Cependant les petits mouchoirs séchaient sur les dos nus des jeunes hommes, et le soleil montait dans le grand ciel bleu. Il y en avait, de ces petits mouchoirs, qui étaient tout uniment blancs; d'autres qui avaient des dessins de plusieurs couleurs, et même qui portaient de beaux navires imprimés au milieu dans des cadres rouges.
Moi, qui étais de quart, je commandai: «À larguer le ris de chasse!» et le maître d'équipage fit irruption au milieu des causeurs en sifflant dans son sifflet d'argent. Alors brusquement, en un clin d'œil, comme une bande de chats sur lesquels on a lancé un dogue, ils se dispersèrent tous en courant dans la mâture.
Yves habitait là-haut, dans sa hune. En regardant en l'air, on était sûr de voir sa silhouette large et svelte sur le ciel; mais on le rencontrait rarement en bas.
C'est moi qui montais de temps en temps lui faire visite, bien que mon service ne m'y obligeât plus depuis que j'avais franchi le grade de midship; mais j'aimais assez ce domaine d'Yves, où on était éventé par un air encore plus pur.
Dans cette hune, il avait ses petites affaires; un jeu de cartes dans une boîte, du fil et des aiguilles pour coudre, des bananes volées, des salades prises la nuit dans les réserves du commandant, tout ce qu'il pouvait ramasser de frais et de vert dans ses maraudes nocturnes (les matelots sont friands de ces choses rares qui guérissent les gencives fatiguées par le sel). Et puis il avait sa perruche attachée par une patte et fermant sous le soleil ses yeux clignotants.

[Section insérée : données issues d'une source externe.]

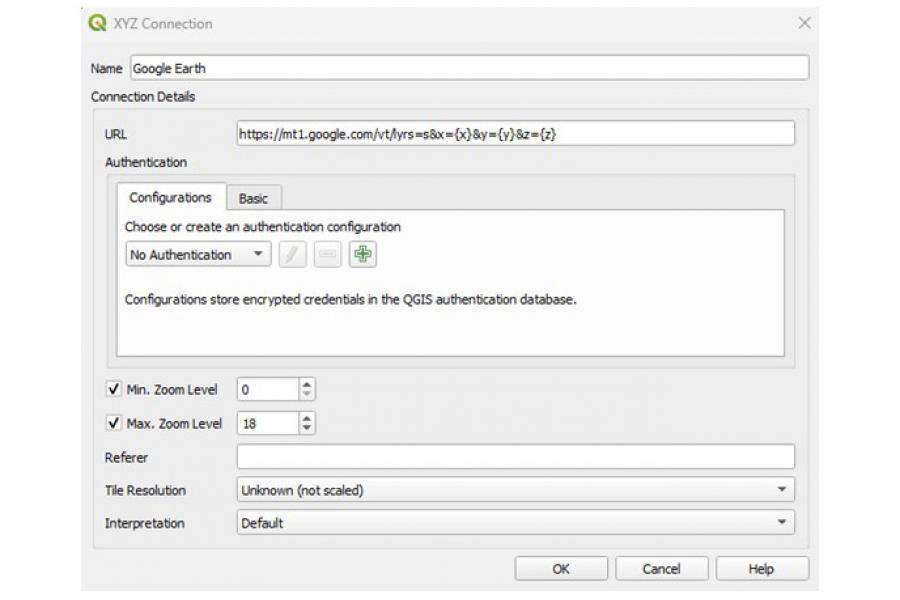The height and width of the screenshot is (600, 900).
Task: Expand the Tile Resolution combo box
Action: (515, 490)
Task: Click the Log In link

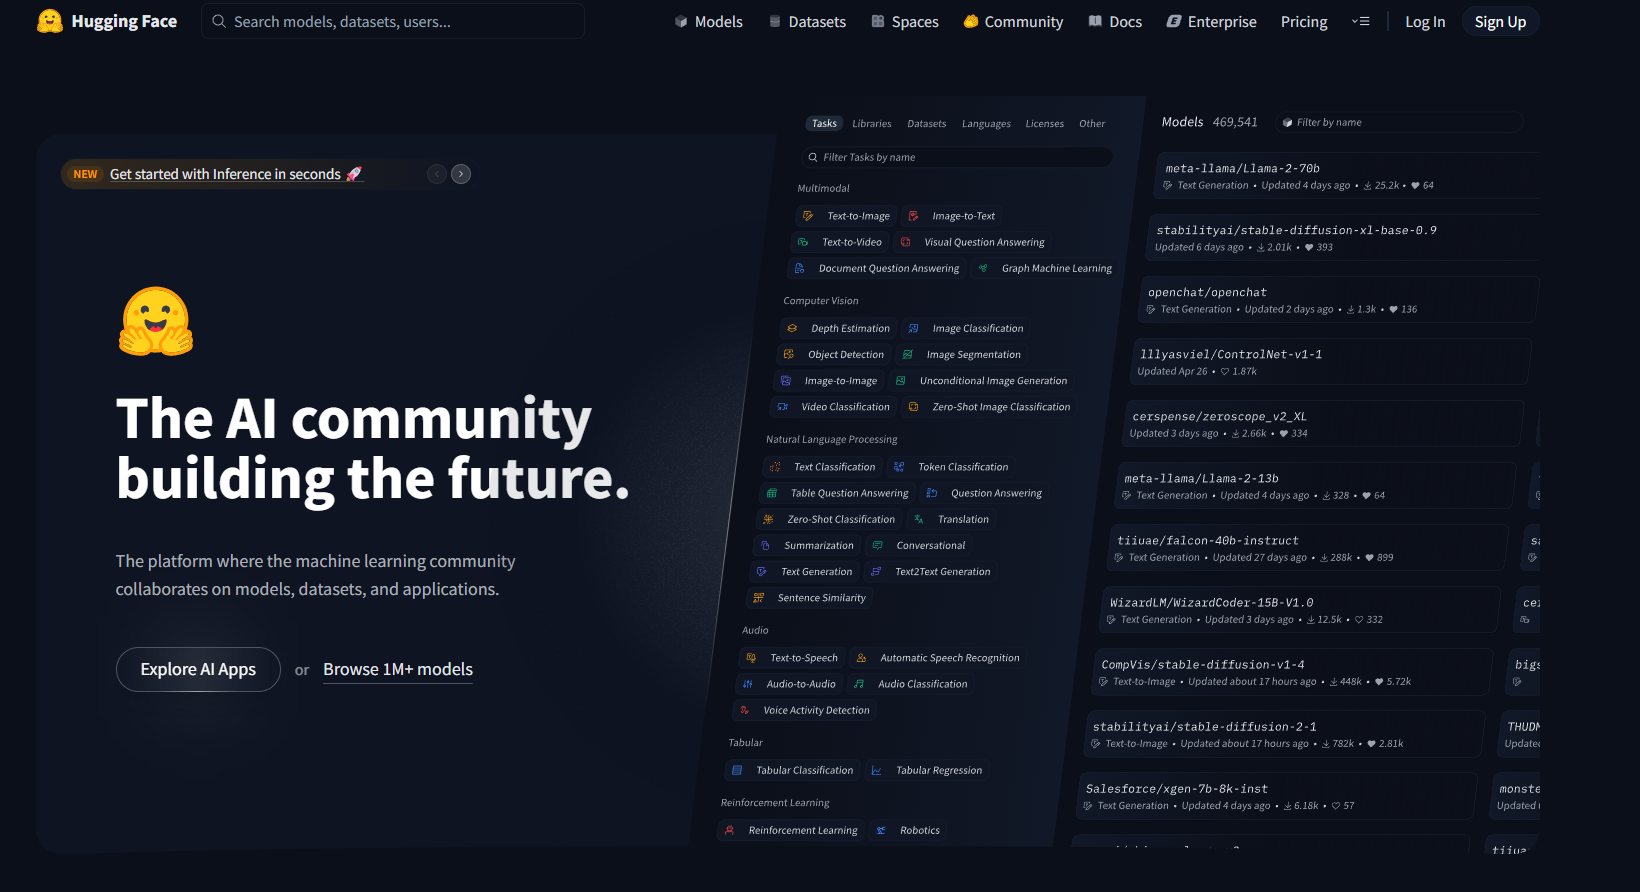Action: pos(1425,21)
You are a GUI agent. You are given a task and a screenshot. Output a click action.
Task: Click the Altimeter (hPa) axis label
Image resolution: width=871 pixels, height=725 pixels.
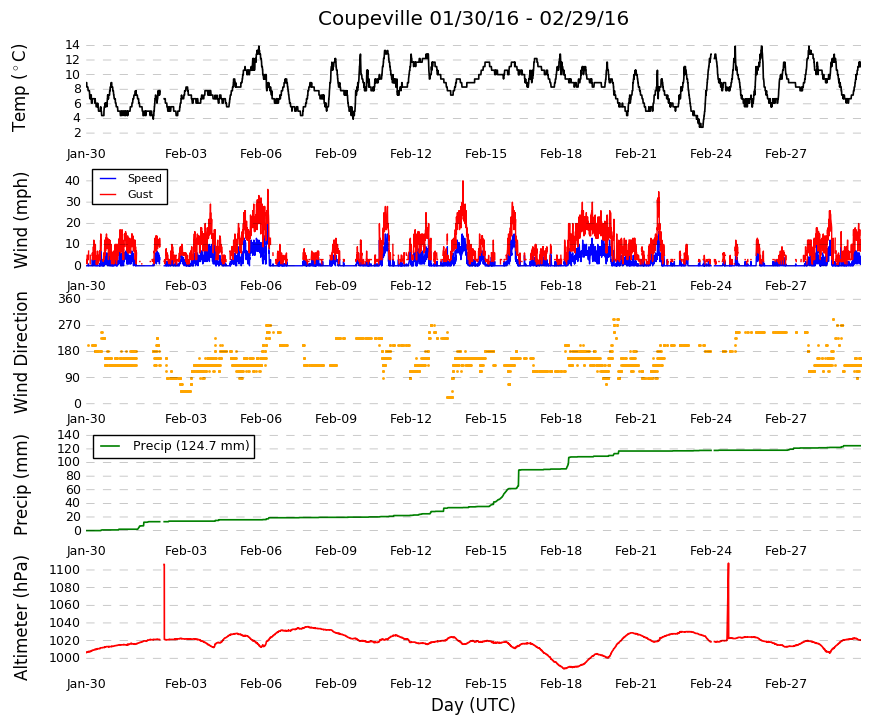[21, 617]
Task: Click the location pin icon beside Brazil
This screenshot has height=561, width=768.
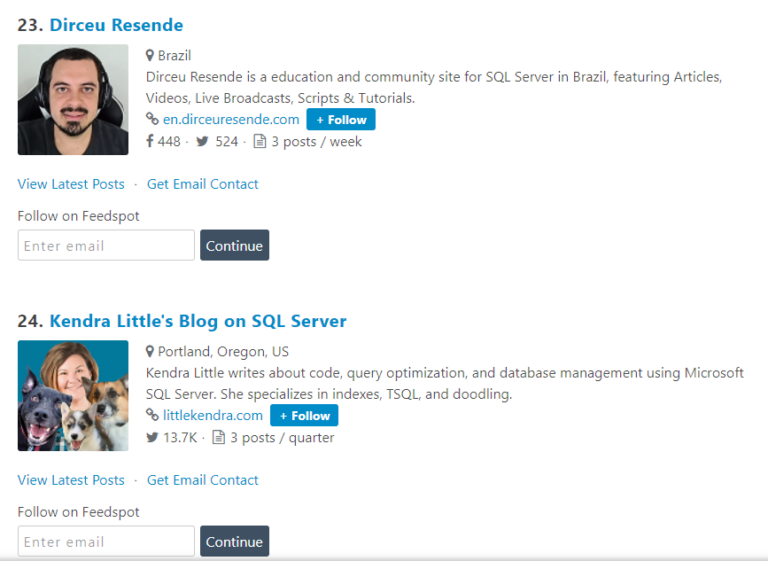Action: [150, 56]
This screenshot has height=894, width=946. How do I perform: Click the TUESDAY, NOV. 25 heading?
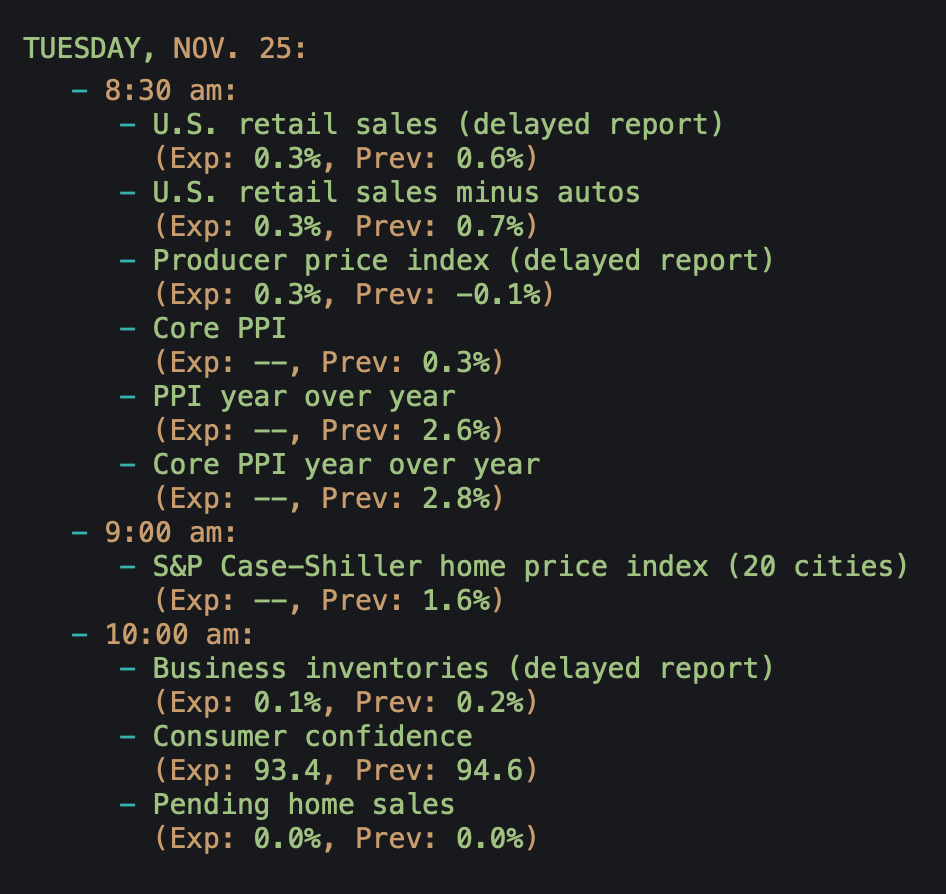(165, 48)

Sa perruche était un hibou à grosse tête des pampas, tombé un jour à bord à la suite d'un grand vent.
Il y a de bizarres destinées sur la terre, ainsi celle de ce hibou faisant le tour du monde en haut d'un mât. Quel sort inattendu!
Il connaissait son maître et le saluait par de petits battements d'ailes joyeux. Yves lui faisait régulièrement manger sa propre ration de viande, ce qui pourtant ne l'empêchait pas d'élargir.